Here we see the strong coherence at the tidal peak, with a phase of 90 degrees, consistent with the 3-hour lag. Coherence is noisy elsewhere, but we can discern a pattern of phase increasing with frequency. This is consistent with a constant time lag; the higher the frequency, the greater the phase shift for a given time lag. To see this phase shift more clearly, use a linear frequency scale.

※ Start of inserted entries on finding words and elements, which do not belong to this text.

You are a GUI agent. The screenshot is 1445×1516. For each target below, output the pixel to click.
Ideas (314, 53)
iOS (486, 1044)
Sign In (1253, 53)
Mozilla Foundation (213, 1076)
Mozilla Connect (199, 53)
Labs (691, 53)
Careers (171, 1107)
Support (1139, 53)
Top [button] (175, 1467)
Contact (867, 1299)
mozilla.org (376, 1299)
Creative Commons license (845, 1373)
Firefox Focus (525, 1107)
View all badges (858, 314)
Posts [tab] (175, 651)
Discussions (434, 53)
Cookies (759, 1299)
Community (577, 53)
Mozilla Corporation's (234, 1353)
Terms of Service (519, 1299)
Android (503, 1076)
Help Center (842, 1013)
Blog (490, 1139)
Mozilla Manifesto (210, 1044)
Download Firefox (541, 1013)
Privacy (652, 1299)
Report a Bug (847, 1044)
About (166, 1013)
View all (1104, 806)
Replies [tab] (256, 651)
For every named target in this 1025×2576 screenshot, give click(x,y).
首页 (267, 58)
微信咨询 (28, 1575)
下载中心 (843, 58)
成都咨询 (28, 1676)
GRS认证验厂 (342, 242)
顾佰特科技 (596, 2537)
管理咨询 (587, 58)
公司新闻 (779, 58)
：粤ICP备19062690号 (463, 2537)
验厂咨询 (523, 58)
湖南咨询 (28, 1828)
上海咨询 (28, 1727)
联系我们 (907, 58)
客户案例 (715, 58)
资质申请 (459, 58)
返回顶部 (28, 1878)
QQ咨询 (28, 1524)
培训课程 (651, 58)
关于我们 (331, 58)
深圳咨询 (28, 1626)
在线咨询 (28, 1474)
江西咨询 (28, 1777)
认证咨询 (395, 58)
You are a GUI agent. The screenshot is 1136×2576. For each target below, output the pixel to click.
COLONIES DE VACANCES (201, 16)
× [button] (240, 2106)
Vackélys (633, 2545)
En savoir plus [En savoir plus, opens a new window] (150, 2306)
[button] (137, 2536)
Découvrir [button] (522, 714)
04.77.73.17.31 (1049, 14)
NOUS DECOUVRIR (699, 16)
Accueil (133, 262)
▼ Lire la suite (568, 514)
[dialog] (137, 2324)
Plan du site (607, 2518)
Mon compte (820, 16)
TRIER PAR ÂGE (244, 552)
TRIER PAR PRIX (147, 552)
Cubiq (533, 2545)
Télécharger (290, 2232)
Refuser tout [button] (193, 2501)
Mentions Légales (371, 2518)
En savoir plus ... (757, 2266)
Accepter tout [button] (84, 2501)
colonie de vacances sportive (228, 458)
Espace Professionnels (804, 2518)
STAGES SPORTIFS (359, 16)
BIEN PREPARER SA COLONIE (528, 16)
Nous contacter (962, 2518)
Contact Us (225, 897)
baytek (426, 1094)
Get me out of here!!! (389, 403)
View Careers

fig, axs = plt.subplots(nrows=3, sharex=True)
ax = axs[0]
ax.semilogy(spec.freqs, spec.psd_x, 'b',
          spec.freqs, spec.psd_y, 'r')
ax.set_ylabel('PSD')
ax = axs[1]
ax.plot(spec.freqs, spec.cohsq)
ax.set_ylabel('coh$^2$')
ax.set_ylim(0, 1)
ax.axhline(c95, color='pink')
ax = axs[2]
ax.plot(spec.freqs, np.rad2deg(spec.phase), 'o')
ax.set_ylim(-180, 180)
ax.set_ylabel('phase')
ax.set_xlim(spec.freqs[nsmooth], spec.freqs[-nsmooth])
ax.set_yticks([-90, 0, 90])
ax.set_xlabel('CPD')

Text(0.5,0,'CPD')

Above, we see that the phase shift is linear in the frequency. This linear relationship results from the time shift between the two series, and it extends over the entire frequency range because the white noise signal that we added to both series spans the entire frequency range.

Note that the coherence phase gives the lag of the first series relative to the second, which is the opposite of the sign convention we used for the lagged correlation.